Top of AVAILABLE RECORDS

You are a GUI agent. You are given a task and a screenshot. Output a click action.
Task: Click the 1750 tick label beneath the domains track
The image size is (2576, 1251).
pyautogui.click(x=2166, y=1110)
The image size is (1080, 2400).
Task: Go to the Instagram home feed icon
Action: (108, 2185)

Bottom of AVAILABLE RECORDS

> [TASK DIRECTIONS] Transcribe all the material, making sure each line matches the original.

> [REPLY]
You are a GUI agent. You are given a task and a screenshot. Output a click action.
Task: Click the 1750 tick label beneath the domains track
The image size is (2576, 1251).
pyautogui.click(x=2166, y=1110)
The image size is (1080, 2400).
Task: Go to the Instagram home feed icon
Action: (108, 2185)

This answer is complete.